Microsoft mistrial ai

In February, Microsoft announced a new partnership with France-based startup Mistral AI. The multi-year agreement lets customers of Microsoft's Azure AI services access large language models created by Mistral AI on its Azure cloud servers.

The partnership began with Microsoft adding the Mistral Large LLM for Azure AI customers. This week, Microsoft revealed that those same customers can now access the Mistral Small LLM as well.

In a blog post, Microsoft reveals the features of Mistral Small and the kinds of AI tasks it can perform:

  • A small model optimized for low latency: Very efficient for high volume and low latency workloads. Mistral Small is Mistral's smallest proprietary model, it outperforms Mixtral 8x7B and has lower latency.
  • Specialized in RAG: Crucial information is not lost in the middle of long context windows. Supports up to 32K tokens.
  • Strong in coding: Code generation, review and comments with support for all mainstream coding languages.
  • Multi-lingual by design: Best-in-class performance in French, German, Spanish, and Italian - in addition to English. Dozens of other languages are supported.
  • Efficient guardrails baked in the model, with additional safety layer with safe prompt option

Microsoft says access to the new LLM is available with an Azure subscription. Its customers can test Mistral Small by using its Azure AI Studio services.
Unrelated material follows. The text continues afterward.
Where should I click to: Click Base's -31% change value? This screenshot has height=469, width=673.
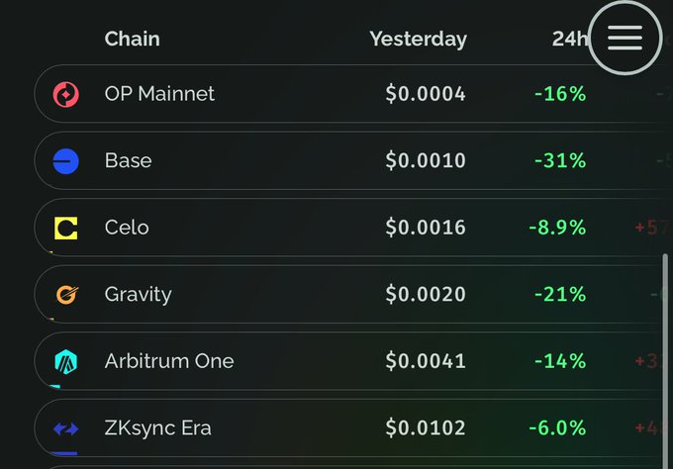[560, 160]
Just a reminder: Mistral AI was formed in 2023 by a number of former employees of Meta and Google's DeepMind division. It raised $415 million in funding last year. Microsoft's partnership with the startup also reportedly included a small investment in the company, but the actual financial numbers have yet to be provided.

Microsoft has been a major investor and partner with a similar startup, OpenAI, for several years. Earlier this week, newly revealed internal Microsoft emails showed that in 2019, the company was afraid its main rival, Google, would beat them in AI development. That fear resulted in Microsoft first investing in OpenAI later that year.